4.  I apply 2-3 coats of thin CA to re-enforce the area that will be tapped.


5.  Insert the Tap in the drill chuck and start the threading.  I go just up 'til the first full thread gets into the hole.



If you have done this so far the bottom of you blank should be square to the hole you drilled and the threads should be started into the blank straight.  Before removing I will in the future kiss it with the Forestner again to remove any CA drips that could cause a gap.

6.  Remove the blank and finish tapping by hand.  You can probably do this on the lathe or DP but I find it easier this way.



After I tap it I apply 1 coat of thin CA and tap it again and then do this one more time.  This makes sure the threads in there are strong and less likely to strip out.

7.  Finished threads are somewhat shiny because there are several coats of CA in there.



8.  After turning I like to finish the bottom all the way in.  This way if the customer/owner removes the top to wash the stopper it is finished throughout.  To accomplish this I stuff a bit of paper towel in the hole and put it back on the mandrel.  Now the blank is sitting a little off of the mandrel and you can get a small tool in there to clean it up and apply finish.
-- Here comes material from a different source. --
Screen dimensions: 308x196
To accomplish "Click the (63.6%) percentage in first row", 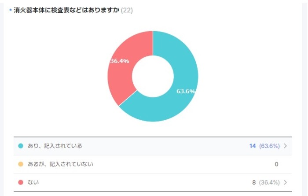I will click(269, 146).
9.  TAA DAAA!!!!!!  I wasn't going to turn it but could not stop myself.  I don't play chess but that is what I was thinking w/ this piece, I am sure I missed the boat but that is where the shape came from.  I just threw on 3 coats Friction Polish and a coat of Wax.  Typically I would CA but this was for a fun demo.


----------



## jfoh

Nice demo. I use Qualalacq Lacquer as a final finish. Alcohol does not bother it much. Let it dry a week and then buff to a super shine with a deep wet look.


----------



## Rick P

Ohhhh man did I missread the title of this thread!


----------



## nava1uni

Why would the top be removed for washing.  I epoxy the top to the bottom.  Repeated screwing the top off and on will eventually cause the threads to breakdown.


----------



## Robert Sherlock

Thanks for the write-up


----------



## BSea

Great idea using the forestner bit.  I've been squaring mine up with a parting tool before drilling.  I like your method better.


----------



## JD Combs Sr

BSea said:


> Great idea using the forestner bit.  I've been squaring mine up with a parting tool before drilling.  I like your method better.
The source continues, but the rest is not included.